Five minutes to six in the evening.

Ten hours to go.

Chapter Twenty-Nine

JANET SALTER SAT DOWN IN A PARLOUR CHAIR. REACHER CHECKED the view from the window. Nothing there. Just the cop in his car, a good one, his head moving left, moving right, checking the mirror.

Reacher said, ‘I think it’s too late to make a practical difference.’

Janet Salter asked, ‘Why?’

‘You could talk to Holland right now, but Holland can’t talk to the prosecutor before tomorrow, and the prosecutor can’t file the papers until maybe the next day, and the news might take another day to filter through. But the bad guys are in a hurry. That place makes money for them. They can’t afford any downtime.’

Janet Salter said, ‘So I’m in, and I can’t get out?’

‘Hang tough,’ Reacher said. ‘You’ll be OK.’

‘I wouldn’t have been OK last night, except for you. And you won’t be here for ever.’

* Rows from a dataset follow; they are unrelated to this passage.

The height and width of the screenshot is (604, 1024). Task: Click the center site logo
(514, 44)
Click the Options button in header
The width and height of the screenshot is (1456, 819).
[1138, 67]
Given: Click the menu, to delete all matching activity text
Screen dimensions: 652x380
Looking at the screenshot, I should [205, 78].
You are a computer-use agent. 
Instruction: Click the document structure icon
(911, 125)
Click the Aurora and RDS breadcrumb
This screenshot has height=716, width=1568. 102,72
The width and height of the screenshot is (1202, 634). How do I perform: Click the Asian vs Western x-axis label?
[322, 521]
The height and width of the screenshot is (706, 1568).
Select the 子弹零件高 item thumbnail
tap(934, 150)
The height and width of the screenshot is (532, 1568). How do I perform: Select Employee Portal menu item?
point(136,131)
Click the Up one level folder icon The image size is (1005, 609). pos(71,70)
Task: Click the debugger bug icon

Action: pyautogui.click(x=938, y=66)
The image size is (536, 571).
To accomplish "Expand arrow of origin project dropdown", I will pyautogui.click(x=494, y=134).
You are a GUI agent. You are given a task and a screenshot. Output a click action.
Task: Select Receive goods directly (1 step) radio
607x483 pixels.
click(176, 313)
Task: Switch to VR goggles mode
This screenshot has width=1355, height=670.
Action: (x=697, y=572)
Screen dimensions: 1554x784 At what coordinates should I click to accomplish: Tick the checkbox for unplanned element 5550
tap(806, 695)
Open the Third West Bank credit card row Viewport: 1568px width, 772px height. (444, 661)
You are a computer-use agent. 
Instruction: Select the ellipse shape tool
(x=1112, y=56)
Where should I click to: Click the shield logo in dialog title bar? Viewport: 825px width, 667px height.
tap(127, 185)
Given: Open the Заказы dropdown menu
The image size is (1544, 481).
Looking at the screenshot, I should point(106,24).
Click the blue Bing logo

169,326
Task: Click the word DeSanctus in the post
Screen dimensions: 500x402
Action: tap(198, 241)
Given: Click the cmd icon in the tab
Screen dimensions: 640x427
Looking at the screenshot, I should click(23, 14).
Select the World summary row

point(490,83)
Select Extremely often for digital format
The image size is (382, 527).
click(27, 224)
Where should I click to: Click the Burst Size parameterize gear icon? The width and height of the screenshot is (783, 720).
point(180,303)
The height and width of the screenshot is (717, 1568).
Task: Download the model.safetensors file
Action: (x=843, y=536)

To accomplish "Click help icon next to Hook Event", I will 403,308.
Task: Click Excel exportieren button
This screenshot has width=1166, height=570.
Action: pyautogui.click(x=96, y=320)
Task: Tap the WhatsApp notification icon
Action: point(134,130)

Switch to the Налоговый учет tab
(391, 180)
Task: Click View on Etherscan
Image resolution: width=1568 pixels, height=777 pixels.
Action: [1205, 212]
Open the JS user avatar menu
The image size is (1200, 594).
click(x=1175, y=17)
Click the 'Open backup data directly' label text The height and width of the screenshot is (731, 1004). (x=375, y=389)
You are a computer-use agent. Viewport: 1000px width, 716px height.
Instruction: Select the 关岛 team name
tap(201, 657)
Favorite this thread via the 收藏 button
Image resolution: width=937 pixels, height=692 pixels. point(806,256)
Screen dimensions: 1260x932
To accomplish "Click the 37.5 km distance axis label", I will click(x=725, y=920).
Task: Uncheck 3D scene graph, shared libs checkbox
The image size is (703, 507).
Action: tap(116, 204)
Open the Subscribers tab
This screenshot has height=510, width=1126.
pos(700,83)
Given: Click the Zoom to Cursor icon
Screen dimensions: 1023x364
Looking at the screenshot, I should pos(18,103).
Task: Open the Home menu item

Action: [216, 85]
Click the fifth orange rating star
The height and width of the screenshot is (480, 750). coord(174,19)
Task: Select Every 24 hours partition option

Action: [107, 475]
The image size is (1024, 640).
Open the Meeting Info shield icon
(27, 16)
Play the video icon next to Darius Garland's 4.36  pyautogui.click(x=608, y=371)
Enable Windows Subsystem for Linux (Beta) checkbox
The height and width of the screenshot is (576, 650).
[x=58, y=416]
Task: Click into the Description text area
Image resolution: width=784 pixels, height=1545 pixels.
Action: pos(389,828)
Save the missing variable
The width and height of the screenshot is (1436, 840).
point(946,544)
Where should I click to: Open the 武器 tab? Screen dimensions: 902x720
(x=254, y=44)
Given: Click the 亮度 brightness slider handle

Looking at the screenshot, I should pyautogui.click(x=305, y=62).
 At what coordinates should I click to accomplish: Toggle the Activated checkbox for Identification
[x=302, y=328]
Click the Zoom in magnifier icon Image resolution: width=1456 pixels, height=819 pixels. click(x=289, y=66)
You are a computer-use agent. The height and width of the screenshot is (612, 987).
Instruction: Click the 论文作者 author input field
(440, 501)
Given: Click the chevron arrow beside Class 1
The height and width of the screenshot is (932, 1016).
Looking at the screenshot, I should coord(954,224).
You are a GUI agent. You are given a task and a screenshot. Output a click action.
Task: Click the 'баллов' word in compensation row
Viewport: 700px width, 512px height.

‘I won’t need to be,’ Reacher said. ‘The bad guys won’t wait for ever.’

***

Janet Salter went to make dinner. She said cooking relaxed her. The night watch cops got up and came downstairs. The house felt safe. Dark and cold outside, bright and warm inside. Pots and pans on the stove top fogged the kitchen windows, so Reacher prowled between the library and the parlour and the hallway. He saw nothing from the windows except snow and ice and moving shadows. The wind was still blowing. Not ideal conditions for careful surveillance, but Reacher felt the situation was acceptable. Seven cops on the case, with himself as backup. Safe enough.